__Work request__
Among the entries below, find the lines with the word "each" and return them.

__Entries supplied__
- Opening Delimiter -
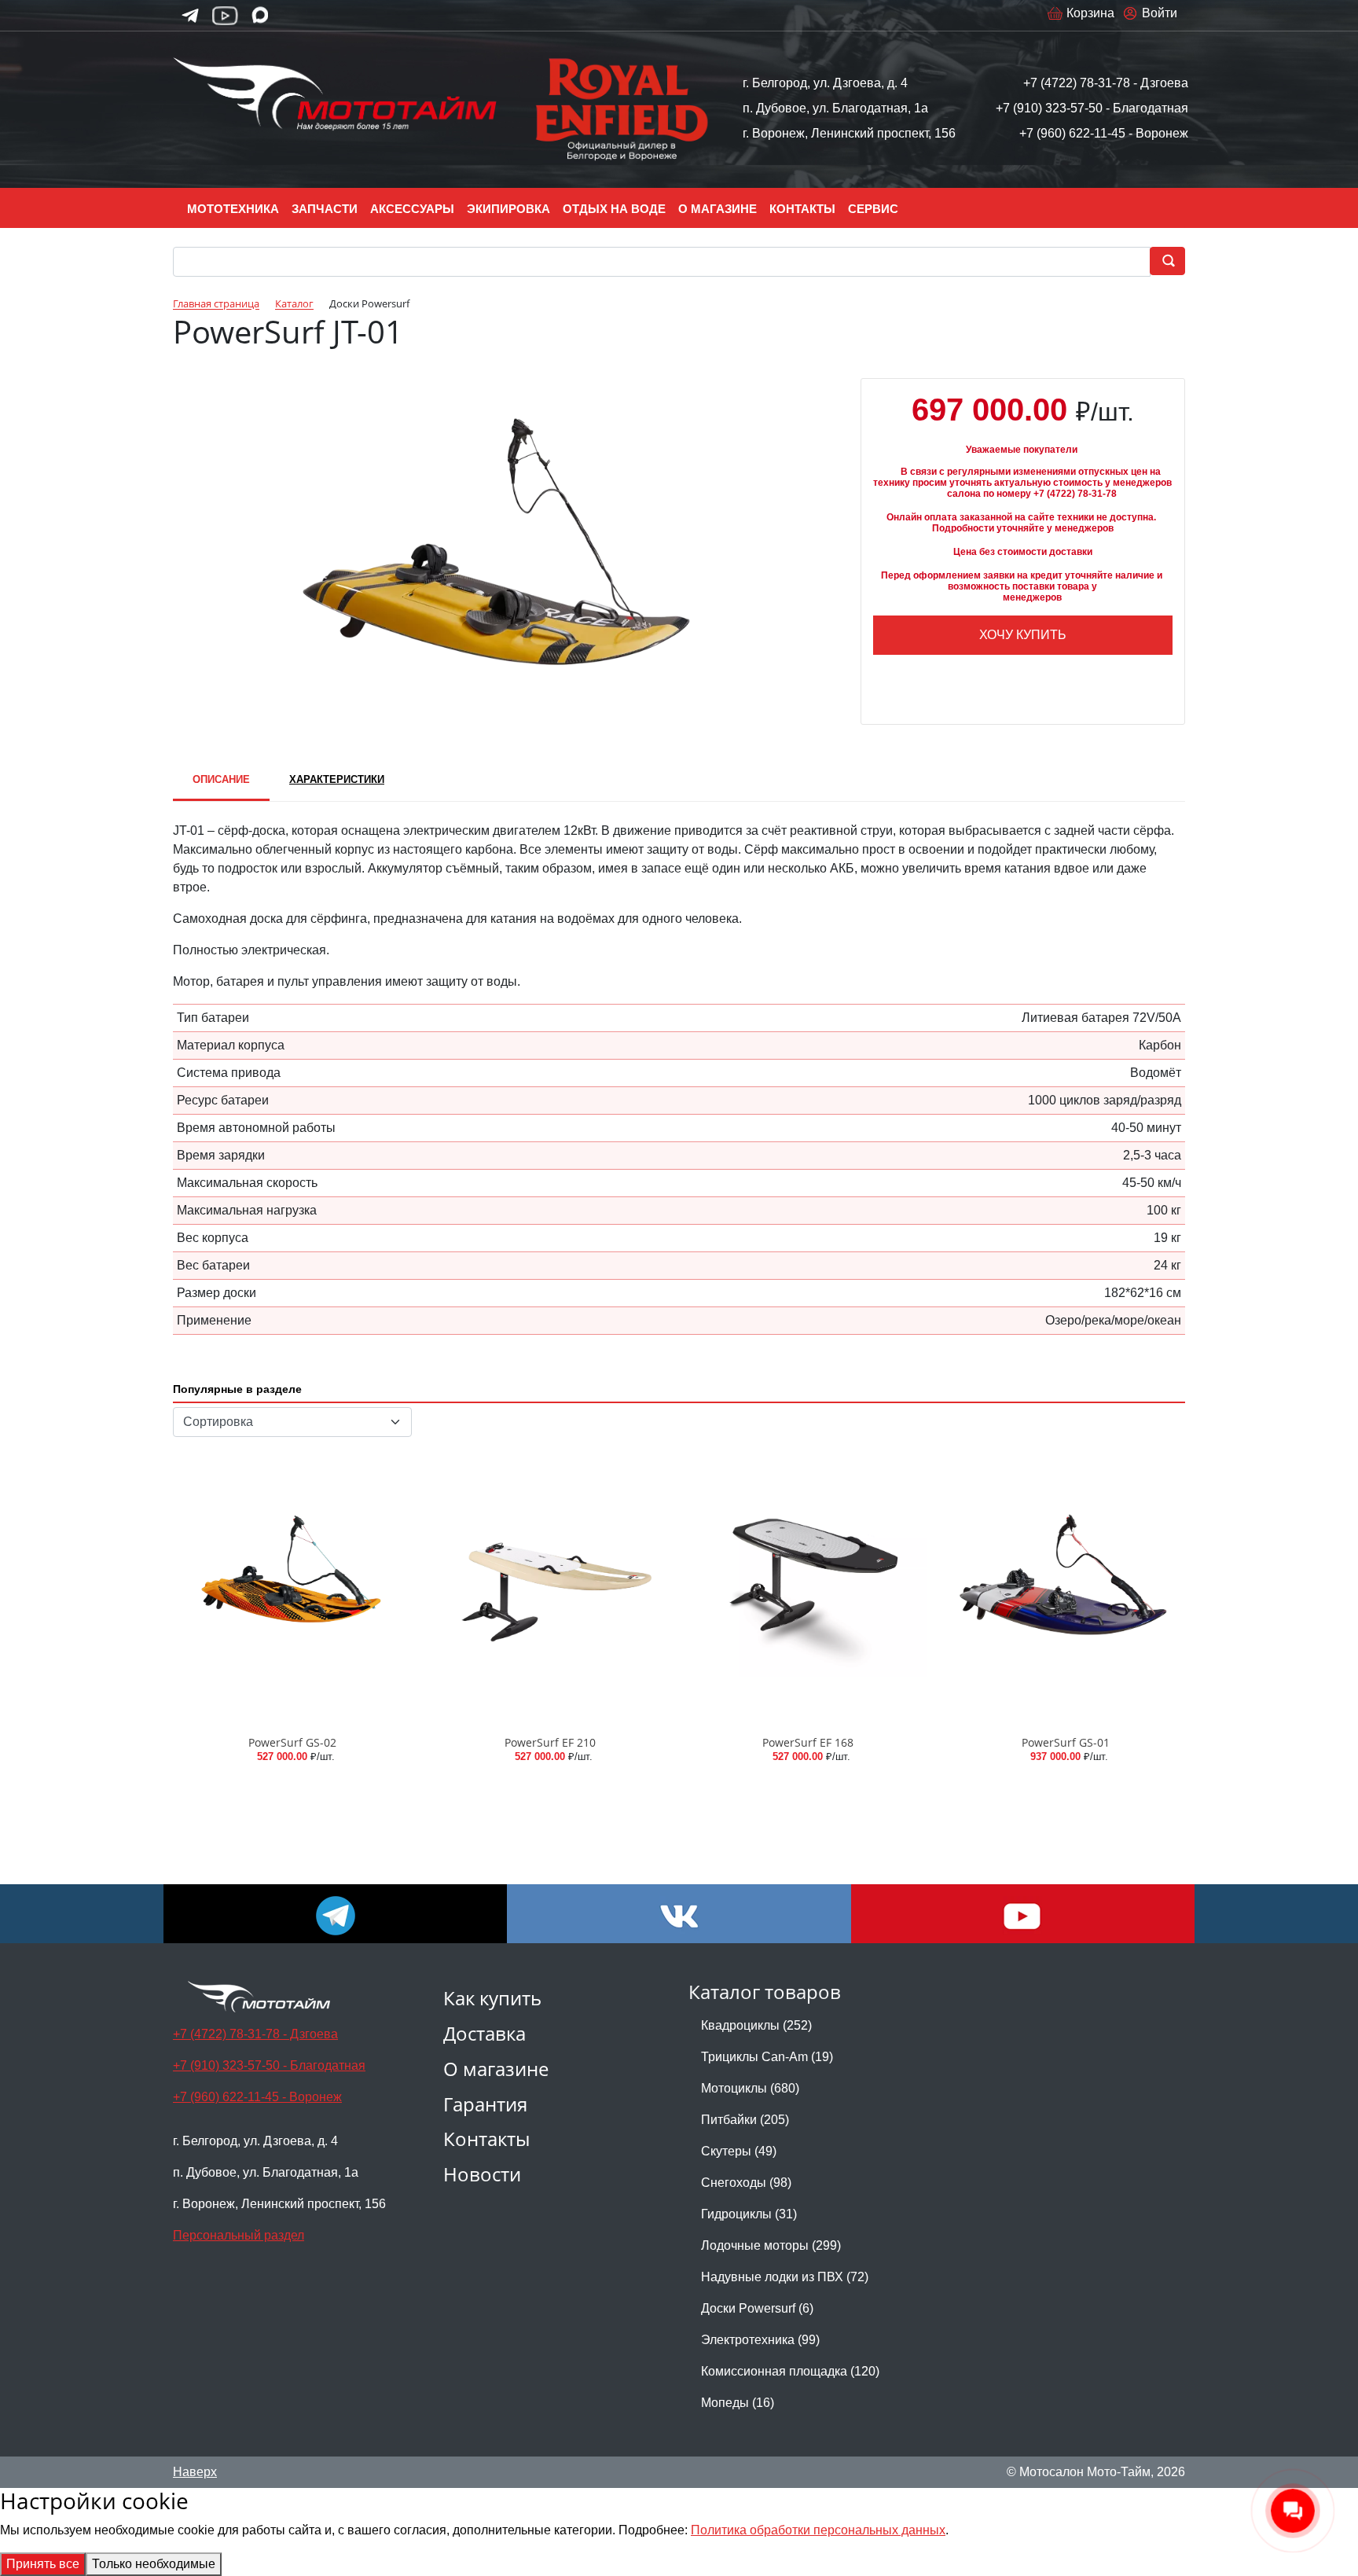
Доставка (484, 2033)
- Closing Delimiter -
- Opening Delimiter -
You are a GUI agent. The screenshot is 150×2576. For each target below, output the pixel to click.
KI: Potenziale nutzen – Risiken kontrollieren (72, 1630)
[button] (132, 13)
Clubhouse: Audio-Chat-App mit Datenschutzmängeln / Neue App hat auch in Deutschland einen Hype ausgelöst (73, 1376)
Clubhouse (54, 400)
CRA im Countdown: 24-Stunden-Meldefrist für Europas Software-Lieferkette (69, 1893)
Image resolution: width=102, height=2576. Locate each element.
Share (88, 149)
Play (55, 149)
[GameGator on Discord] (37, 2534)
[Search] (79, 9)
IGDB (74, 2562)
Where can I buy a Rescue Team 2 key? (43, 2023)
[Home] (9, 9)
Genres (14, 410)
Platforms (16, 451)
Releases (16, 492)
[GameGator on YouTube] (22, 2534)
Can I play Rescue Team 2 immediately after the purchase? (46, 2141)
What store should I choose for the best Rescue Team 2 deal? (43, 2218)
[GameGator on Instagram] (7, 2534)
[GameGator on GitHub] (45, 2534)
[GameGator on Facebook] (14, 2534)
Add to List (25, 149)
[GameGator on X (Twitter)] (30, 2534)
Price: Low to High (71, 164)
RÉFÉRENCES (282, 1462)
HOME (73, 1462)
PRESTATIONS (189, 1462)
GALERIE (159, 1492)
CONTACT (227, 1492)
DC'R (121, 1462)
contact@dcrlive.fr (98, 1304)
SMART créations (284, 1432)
- Closing Delimiter -
- Opening Delimiter -
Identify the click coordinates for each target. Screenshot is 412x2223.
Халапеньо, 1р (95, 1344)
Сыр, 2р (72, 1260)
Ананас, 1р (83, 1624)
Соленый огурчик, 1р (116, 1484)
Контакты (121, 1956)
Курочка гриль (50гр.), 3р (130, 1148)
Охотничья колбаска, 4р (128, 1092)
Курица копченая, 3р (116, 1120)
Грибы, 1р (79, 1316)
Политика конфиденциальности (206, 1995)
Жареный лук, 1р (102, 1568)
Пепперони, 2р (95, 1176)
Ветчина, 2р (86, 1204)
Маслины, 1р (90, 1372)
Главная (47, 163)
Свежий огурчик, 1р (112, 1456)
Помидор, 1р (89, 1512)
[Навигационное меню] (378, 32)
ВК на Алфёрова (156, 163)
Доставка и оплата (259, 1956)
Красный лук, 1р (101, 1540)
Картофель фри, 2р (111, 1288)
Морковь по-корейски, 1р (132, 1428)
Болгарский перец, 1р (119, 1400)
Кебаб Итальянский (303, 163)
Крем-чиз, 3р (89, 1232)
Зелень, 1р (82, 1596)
- Closing Delimiter -
__Result__
You are a GUI agent. The screenshot is 150×2576. For each target below, output the pixel to click.
Image resolution: width=102, height=2576. Locate each element.
Identify the click coordinates for each target. Screenshot is 412x2223.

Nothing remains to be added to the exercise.